Janna Hunter-Bowman: Colombia’s ‘Fragile Unreality’

posted by gp_intern

The 50-year Colombian armed conflict pits government armed forces and right-wing paramilitary groups against leftist guerrillas. Church people, part of the unarmed civilian population struggling to stay outside the conflict, are caught in the cross-fire. Since 2000, the United States has provided nearly $5 billion in aid to the Colombian government, roughly 80% of it military, alternately under the auspices of the “War on Drugs,” or the “War on Terror.” United States policies have failed to meet their stated aim, and instead enflame the conflict and contribute to the resulting humanitarian crisis.
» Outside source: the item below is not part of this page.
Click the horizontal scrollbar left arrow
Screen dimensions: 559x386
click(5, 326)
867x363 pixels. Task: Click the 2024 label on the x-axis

Now the political waters in Colombia are growing from unsettled to turbulent; conditions are likely to get worse before they get better. I feel like the power players are more boldly and unselfconsciously asserting a dimension of “fragile unreality,” as Russian fiction author Nabokov described his context of totalitarian regime.

A hunted Colombian Baptist pastor tells me his drama. The cast of characters is outrageous; hit men are taxied by those who should be their target’s protectors. It would be easier to convey through a one-act play in which executioner and savior are played by the same actor.

Dozens of government members are currently under investigation for their ties with the right-wing death squads. Some are very close to Colombian President Uribe. All the members of Congress from one department are behind bars. The witnesses are being killed.

To cast attention from the “parapolitica” closing in, President Uribe accuses his political opponents (including at least one person I know well) of being terrorists dressed as civilians. They are at risk. Aren’t voices of dissent permitted, if not necessary, in a democracy?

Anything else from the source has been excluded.